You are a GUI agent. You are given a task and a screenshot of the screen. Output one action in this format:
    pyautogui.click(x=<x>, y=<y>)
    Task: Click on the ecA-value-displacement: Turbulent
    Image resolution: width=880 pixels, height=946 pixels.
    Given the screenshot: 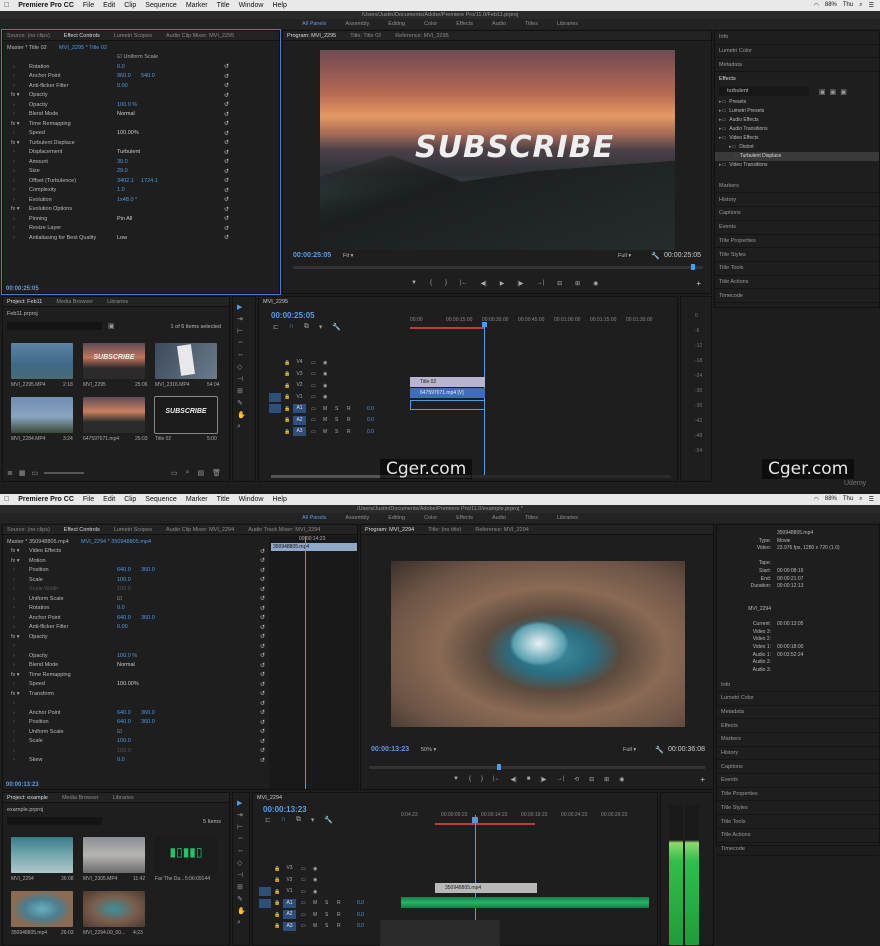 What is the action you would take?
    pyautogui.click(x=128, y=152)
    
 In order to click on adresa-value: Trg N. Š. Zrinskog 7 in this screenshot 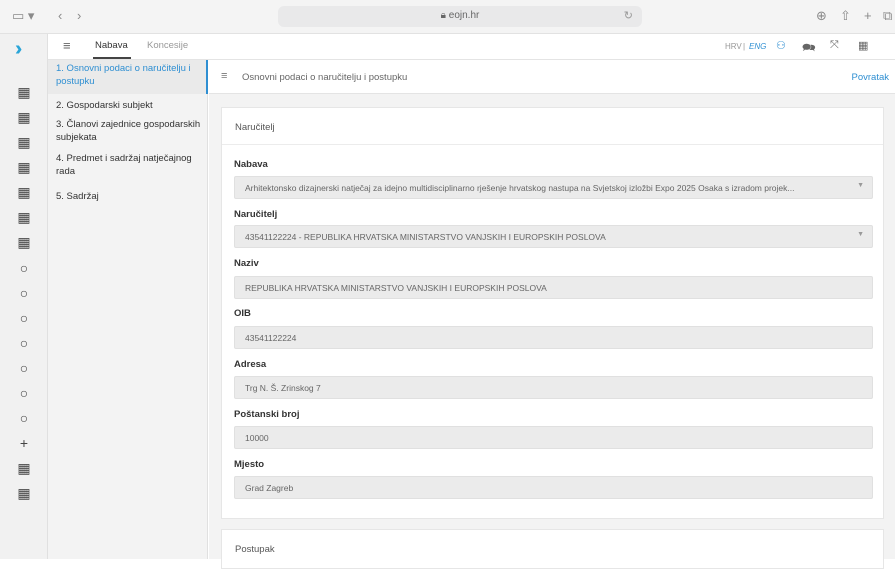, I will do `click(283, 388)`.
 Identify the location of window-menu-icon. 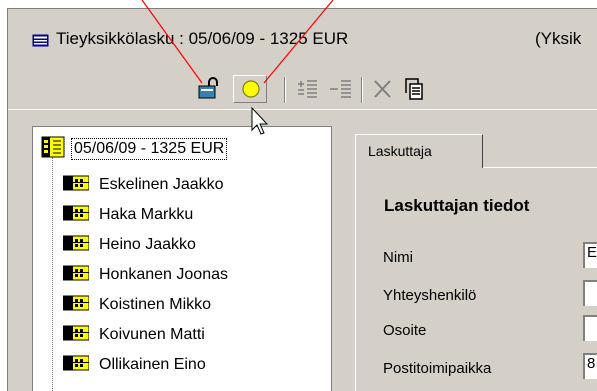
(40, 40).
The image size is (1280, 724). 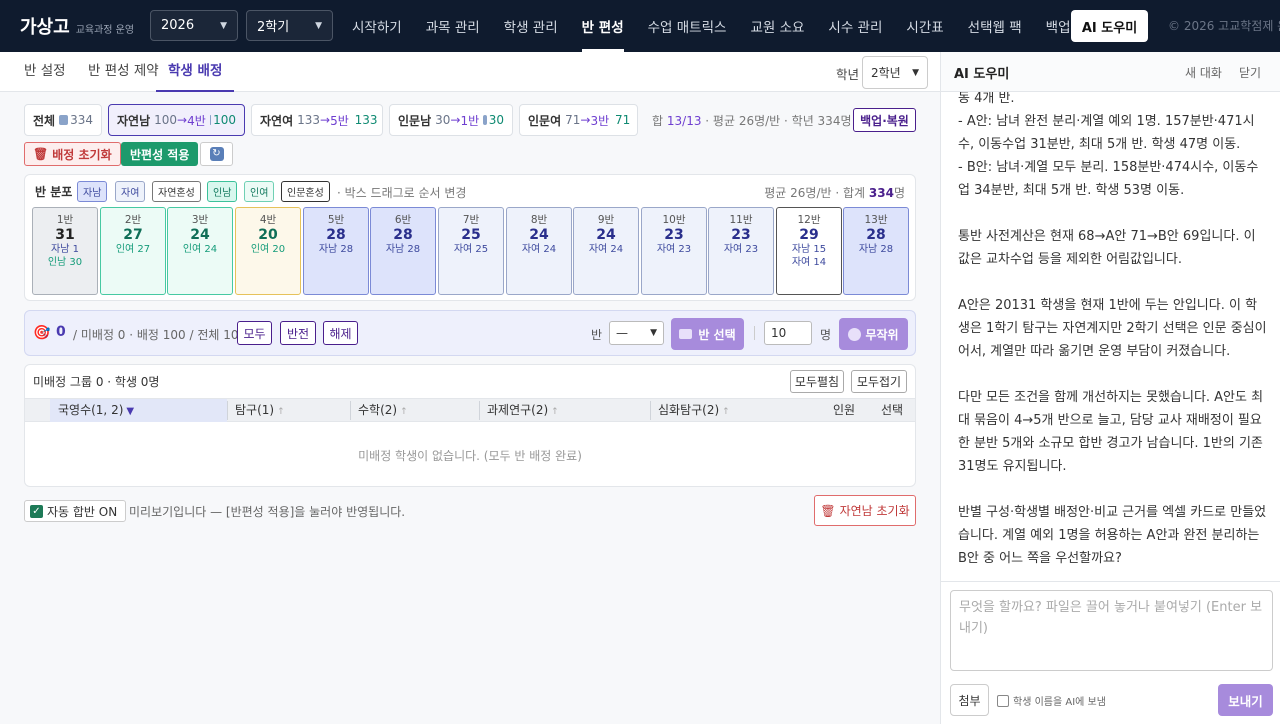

● **What is expected**
Render the data as a numbered list, starting at the line that contains "Identify the location of window-menu-icon." and continuing through the final line, with blank lines omitted. Leave the pictures out.

● **Answer to this exercise**
1.  Identify the location of window-menu-icon. 
2. (40, 40).
3. The image size is (1280, 724). 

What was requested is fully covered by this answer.